SMS: A questão da água

OPINIÃO | CARLOS ALBINO

Nesta matéria, a da água, que por vezes não é tão líquida como parece, o Algarve ainda não está muito mal porque não deixámos de nos sentir mais ou menos bem… E longe o agoiro! Mas devemos e temos de refletir sobre a questão. Para já, uma reflexão que implica os comportamentos. Todos sabemos que, de modo geral, os municípios algarvios se preocupam com a questão, alguns até adotam medidas pioneiras que nem todos compreendem porque ainda nos sentimos mais ou menos bem, mas muita coisa não pode continuar em roda livre, se queremos prevenir-nos perante o pior. Não é apenas a água para as torneiras e a água para as regas agrícolas para a cobertura dos bens e usos chamados de primeira necessidade. É também a água do mar que sobe, a água usada nos paraísos do golfe e a água das milhentas piscinas frias e quentes, muito disso sem planeamento adequado, integrado ou feito em função do mais que provável e previsível. Nesta matéria de incúria têm dominado os desenraizados e os paraquedistas. Estes estão nas tintas para o Algarve, estão-se nas tintas para o futuro do Algarve. Não participam nem querem participar, aceitam medidas a contragosto e antes da imposição continuam a viver como se estivessem nas nuvens. Autointitulam-se “investidores” mas, fazendo bem as contas, o Estado e as Autarquias investem mais nesses desenraizados e nesses paraquedistas do que estes nas Autarquias e no Estado. Ao longo de séculos, o Algarve teve disto, desenraizados e paraquedistas com os respectivos “cônsules” locais, e esse é e foi sempre o maior problema da reclamada identidade do Algarve. Estará aqui a explicação para como nunca foi, não é e possivelmente não será possível, promover um fórum credível de discussão sobre o Algarve. Se gritamos para o Caldeirão ou para a zona das serras, não há eco de resposta. Se gritamos alerta para a zona do mar, onde implantaram os maiores erros de uso do território, até que pode e deve falar, responde que não tem voz ou que está rouco. Viu-se e comprovou-se com a questão do petróleo e gás natural, a propósito da qual, eminentes cabeças, algumas doutoradas, surgiram em defesa do inacreditável fazendo crer que sabiam mais que Deus ao sétimo dia.

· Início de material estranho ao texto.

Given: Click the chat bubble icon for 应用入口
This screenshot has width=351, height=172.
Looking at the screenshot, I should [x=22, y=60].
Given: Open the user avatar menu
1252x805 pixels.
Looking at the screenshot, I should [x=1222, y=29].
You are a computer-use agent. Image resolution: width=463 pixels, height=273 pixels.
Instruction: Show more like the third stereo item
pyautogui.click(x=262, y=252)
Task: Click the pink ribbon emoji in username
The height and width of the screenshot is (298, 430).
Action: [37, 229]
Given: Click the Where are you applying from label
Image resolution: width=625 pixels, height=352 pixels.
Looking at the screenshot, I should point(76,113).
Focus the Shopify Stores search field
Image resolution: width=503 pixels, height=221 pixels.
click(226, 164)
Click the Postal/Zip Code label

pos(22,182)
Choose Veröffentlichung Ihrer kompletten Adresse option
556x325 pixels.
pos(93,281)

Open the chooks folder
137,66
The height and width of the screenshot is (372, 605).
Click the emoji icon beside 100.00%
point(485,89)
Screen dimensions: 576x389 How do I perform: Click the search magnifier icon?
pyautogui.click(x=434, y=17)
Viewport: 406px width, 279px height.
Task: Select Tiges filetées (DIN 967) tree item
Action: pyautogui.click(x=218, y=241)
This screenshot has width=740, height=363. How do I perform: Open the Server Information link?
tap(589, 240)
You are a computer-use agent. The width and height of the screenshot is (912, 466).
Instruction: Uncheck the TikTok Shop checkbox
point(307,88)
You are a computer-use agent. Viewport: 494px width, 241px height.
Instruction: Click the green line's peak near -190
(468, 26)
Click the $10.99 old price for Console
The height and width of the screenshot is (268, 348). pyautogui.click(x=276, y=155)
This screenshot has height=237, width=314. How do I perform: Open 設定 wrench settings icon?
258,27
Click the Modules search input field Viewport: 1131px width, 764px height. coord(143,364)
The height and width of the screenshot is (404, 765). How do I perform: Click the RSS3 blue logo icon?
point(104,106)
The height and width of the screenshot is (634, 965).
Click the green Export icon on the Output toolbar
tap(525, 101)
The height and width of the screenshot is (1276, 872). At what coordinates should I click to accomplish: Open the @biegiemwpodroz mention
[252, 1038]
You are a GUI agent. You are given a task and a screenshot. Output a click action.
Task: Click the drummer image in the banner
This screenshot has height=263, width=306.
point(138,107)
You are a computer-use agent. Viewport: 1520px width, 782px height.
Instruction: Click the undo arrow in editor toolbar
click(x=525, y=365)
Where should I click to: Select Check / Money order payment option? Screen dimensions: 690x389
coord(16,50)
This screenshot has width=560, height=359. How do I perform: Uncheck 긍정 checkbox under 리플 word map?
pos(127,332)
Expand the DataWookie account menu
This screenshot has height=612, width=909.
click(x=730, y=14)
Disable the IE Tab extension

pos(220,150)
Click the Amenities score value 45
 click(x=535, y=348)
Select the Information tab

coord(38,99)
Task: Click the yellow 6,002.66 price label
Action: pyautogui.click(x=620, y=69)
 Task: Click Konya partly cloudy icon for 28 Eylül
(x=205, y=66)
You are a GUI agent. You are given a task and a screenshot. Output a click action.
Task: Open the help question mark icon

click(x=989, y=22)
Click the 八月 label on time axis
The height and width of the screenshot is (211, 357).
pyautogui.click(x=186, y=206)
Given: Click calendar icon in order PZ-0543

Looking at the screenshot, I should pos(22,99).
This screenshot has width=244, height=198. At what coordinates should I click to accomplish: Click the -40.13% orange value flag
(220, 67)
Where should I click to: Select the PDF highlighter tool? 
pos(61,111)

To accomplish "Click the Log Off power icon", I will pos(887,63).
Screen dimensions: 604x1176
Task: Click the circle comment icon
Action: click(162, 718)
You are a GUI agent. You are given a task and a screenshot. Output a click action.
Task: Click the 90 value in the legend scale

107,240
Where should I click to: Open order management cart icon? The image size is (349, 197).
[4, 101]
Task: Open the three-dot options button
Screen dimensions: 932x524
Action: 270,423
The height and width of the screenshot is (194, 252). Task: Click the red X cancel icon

Por agora, o sistema aquífero de Querença/Silves tem sido uma benesse infalível vinda da profundidade da terra, o mar ainda apenas brinca como criança nos seus avanços e recuos, e os epicentros até sido coisas ara esquecer, quer nas torres construídas em áreas instáveis, quer nos ninhos da minha felicidadezinha alcandorados nas arribas. As barragens vão aguentando e os dramas não são comparáveis aos de outras regiões por onde até há pouco corria mel. Mas os erros são tantos à vista desarmada que já não há tempo para os corrigir, nem recursos para os emendar e muito menos capacidade para enfrentar algum inesperado.

Perante o previsível e o provável, apenas há tempo para refletir, e, enfim, para alguma prevenção e alguns simulacros. Só que até a reflexão tarda.

Flagrante desperdício: Por aí, aqui e além, muito, muito dinheiro gasto em divertimento ou em pseudofestivais que cheira a comissão pelo meio, ignorância no princípio e brincadeiras de adolescentes tardios no fim. A todos teremos que dizer – Obrigado pelo desperdício!